Aveva suscitato non poco scalpore la notizia della chiusura definitiva del Burger King di Coldrerio (vedi articoli suggeriti). Il ristorante dell'area autostradale - inaugurato meno di due anni fa con tanto di polemica transfrontaliera per gli sconti riservati ai residenti in Ticino - aveva trovato molti estimatori nel Mendrisiotto, ma gli affari non sono andati come previsto e i vertici di Burger King hanno annunciato la chiusura definitiva.
Complessa la situazione del personale, con l'azienda che aveva annunciato di voler ricollocare almeno una parte di loro nel ristorante di Lugano. Inevitabili, però, alcuni licenziamenti.

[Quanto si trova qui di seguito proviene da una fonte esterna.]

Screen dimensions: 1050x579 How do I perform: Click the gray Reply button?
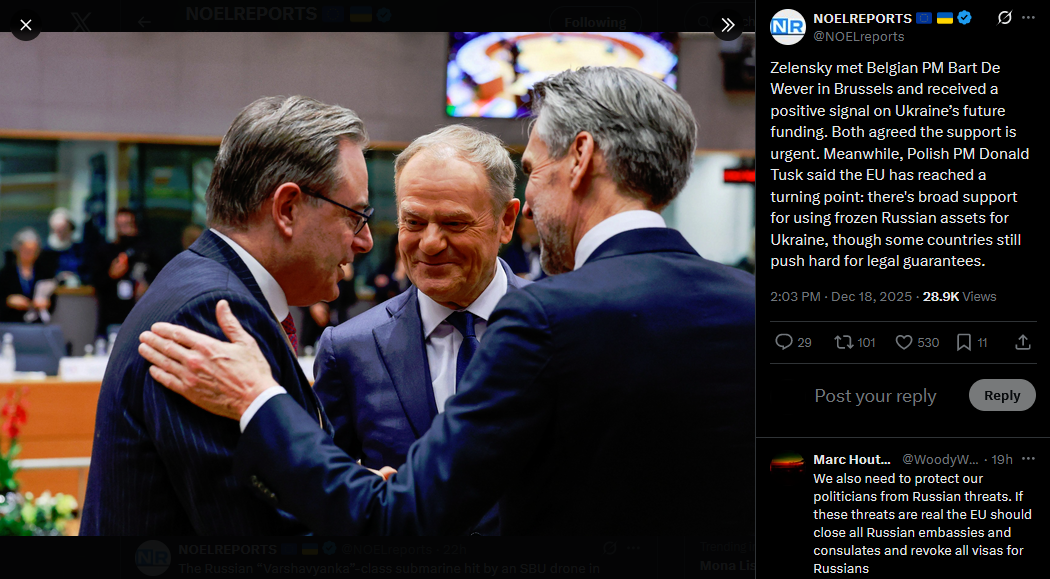pyautogui.click(x=1002, y=396)
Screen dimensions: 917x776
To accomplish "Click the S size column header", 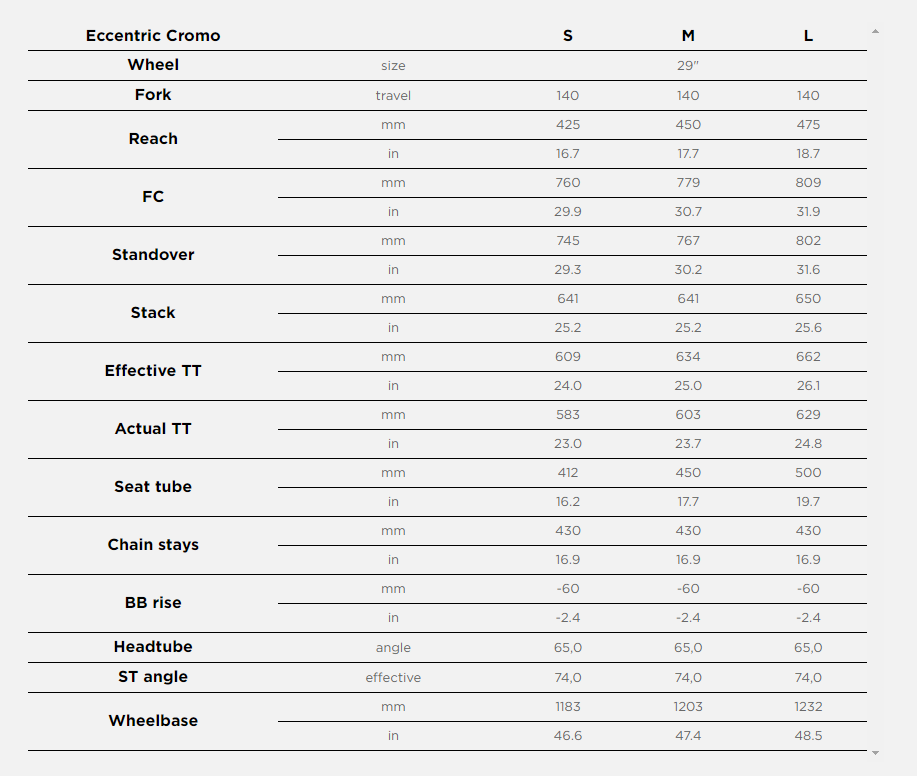I will pos(567,36).
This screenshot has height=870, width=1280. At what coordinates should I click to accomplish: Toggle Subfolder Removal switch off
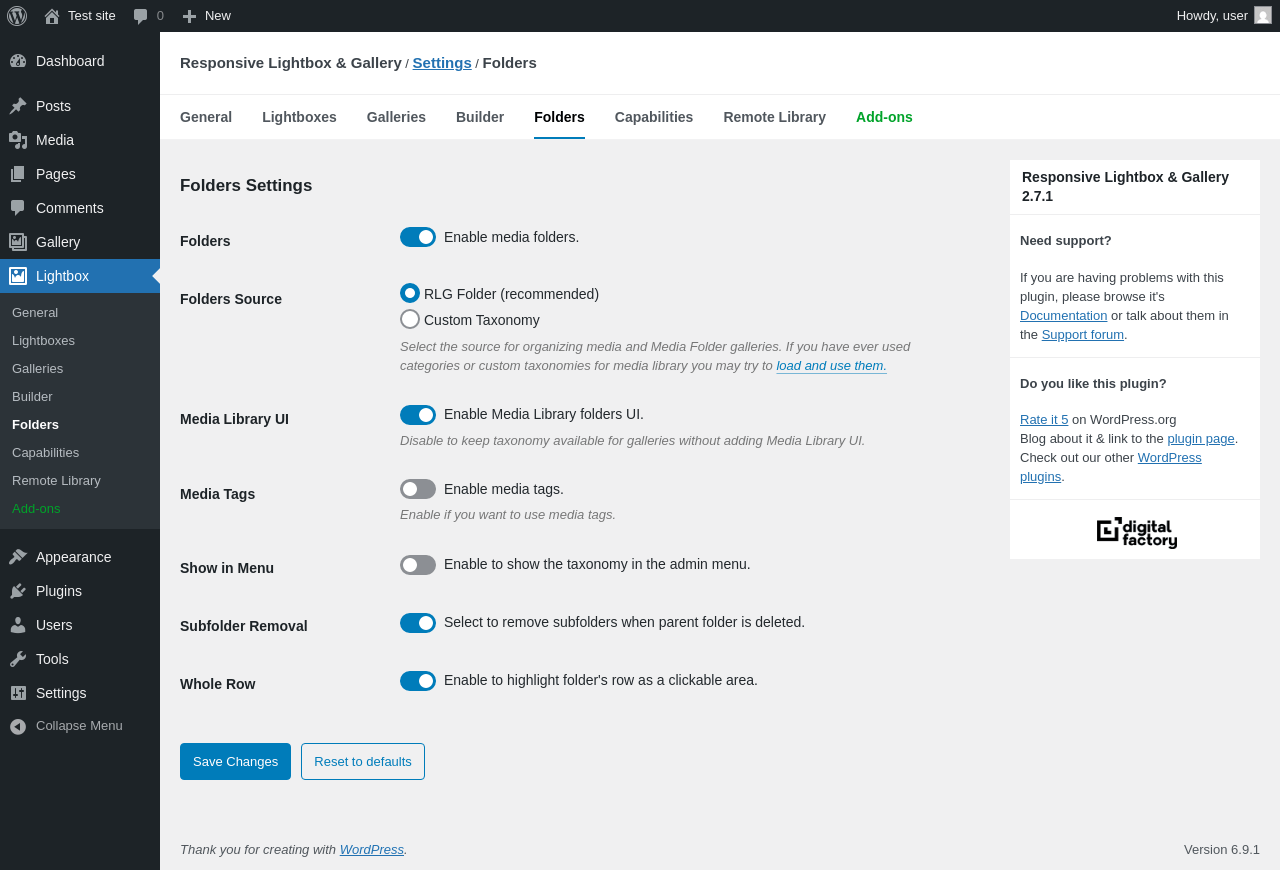(418, 623)
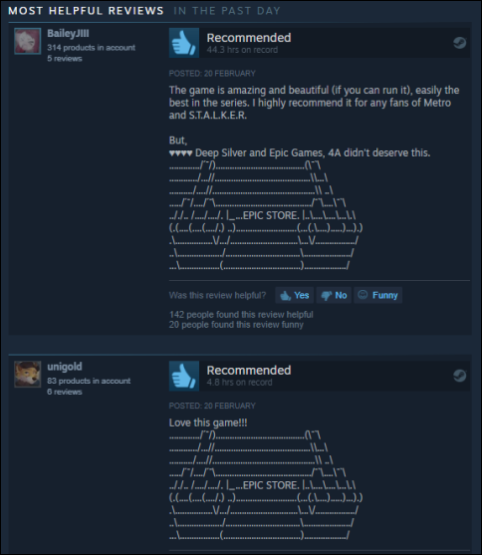View BaileyJIII's 314 products in account

coord(91,47)
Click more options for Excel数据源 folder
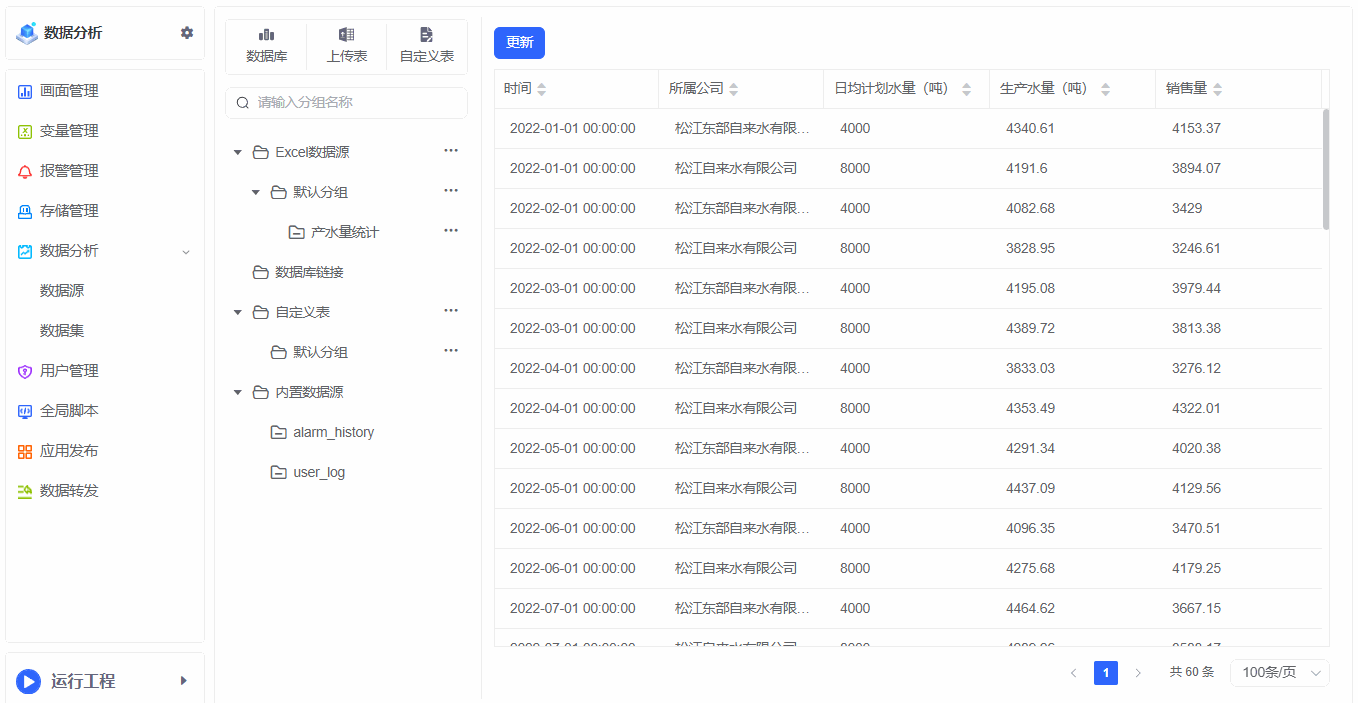Viewport: 1358px width, 703px height. pyautogui.click(x=451, y=151)
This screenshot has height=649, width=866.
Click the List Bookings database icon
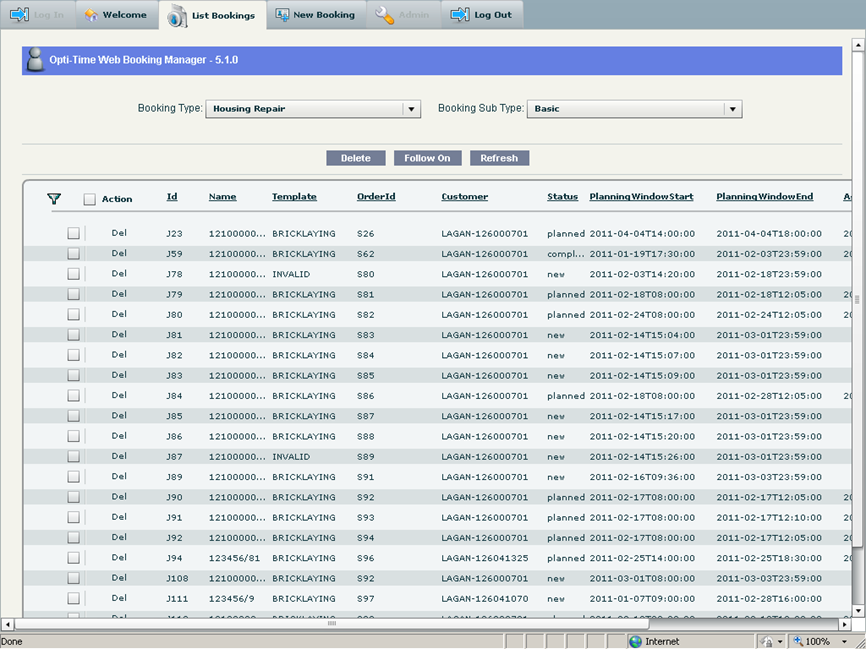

Stando a nostre informazioni i primi licenziamenti sarebbero avvenuti oggi. Ad essere toccati dai provvedimenti decisi dai vertici aziendali sarebbero dipendenti assunti con un contratto ad ore. E per alcuni di loro, in particolare chi è in possesso di un permesso B e il cui coniuge è svizzero, la situazione sarebbe molto delicata. Il timore più diffuso è quello di non riuscire a trovare un nuovo impiego venendo così espulsi dal Paese e allontanati dalle proprie famiglie.
La situazione è stata segnalata al sindacato Unia, che si occuperà del caso.